What is expected:
Find the line containing "The height and width of the screenshot is (485, 224)." in the data below and repeat it, along with all later lines, exactly through the last one.

Top of Given entries

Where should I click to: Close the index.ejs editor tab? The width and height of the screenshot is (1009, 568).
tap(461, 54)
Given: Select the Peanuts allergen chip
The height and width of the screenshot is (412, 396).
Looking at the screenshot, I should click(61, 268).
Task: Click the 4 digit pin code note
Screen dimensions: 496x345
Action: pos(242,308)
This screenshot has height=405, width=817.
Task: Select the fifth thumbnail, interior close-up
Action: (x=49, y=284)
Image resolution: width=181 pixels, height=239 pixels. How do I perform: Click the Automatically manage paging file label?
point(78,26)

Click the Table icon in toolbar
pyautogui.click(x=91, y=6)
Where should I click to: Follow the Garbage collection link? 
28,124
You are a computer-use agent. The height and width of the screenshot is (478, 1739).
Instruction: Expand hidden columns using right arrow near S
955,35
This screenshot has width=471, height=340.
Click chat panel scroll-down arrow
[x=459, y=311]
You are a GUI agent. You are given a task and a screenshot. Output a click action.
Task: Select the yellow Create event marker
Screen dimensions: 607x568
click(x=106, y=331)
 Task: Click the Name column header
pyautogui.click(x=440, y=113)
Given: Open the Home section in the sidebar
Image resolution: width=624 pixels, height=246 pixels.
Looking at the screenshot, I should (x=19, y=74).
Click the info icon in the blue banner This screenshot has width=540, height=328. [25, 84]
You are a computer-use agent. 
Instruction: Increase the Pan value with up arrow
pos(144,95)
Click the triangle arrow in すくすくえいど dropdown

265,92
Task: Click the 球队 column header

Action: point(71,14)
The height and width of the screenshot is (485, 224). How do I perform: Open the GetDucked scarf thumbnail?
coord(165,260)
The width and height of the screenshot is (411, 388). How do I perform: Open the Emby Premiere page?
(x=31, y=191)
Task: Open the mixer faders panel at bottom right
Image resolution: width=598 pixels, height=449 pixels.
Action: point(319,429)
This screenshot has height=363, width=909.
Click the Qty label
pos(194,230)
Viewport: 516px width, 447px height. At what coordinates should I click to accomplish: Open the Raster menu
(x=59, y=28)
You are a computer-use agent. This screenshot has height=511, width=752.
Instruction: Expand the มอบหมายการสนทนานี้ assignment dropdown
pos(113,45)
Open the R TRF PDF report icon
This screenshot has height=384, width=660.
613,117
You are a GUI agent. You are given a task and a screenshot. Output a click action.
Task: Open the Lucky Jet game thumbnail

Bottom of Given entries

Answer area:
The height and width of the screenshot is (485, 224). How do I perform: Open the GetDucked scarf thumbnail?
coord(165,260)
The width and height of the screenshot is (411, 388). How do I perform: Open the Emby Premiere page?
(x=31, y=191)
Task: Open the mixer faders panel at bottom right
Image resolution: width=598 pixels, height=449 pixels.
Action: point(319,429)
This screenshot has height=363, width=909.
Click the Qty label
pos(194,230)
Viewport: 516px width, 447px height. At what coordinates should I click to accomplish: Open the Raster menu
(x=59, y=28)
You are a computer-use agent. This screenshot has height=511, width=752.
Instruction: Expand the มอบหมายการสนทนานี้ assignment dropdown
pos(113,45)
Open the R TRF PDF report icon
This screenshot has height=384, width=660.
613,117
You are a GUI agent. You are given a task and a screenshot. Output a click action.
Task: Open the Lucky Jet game thumbnail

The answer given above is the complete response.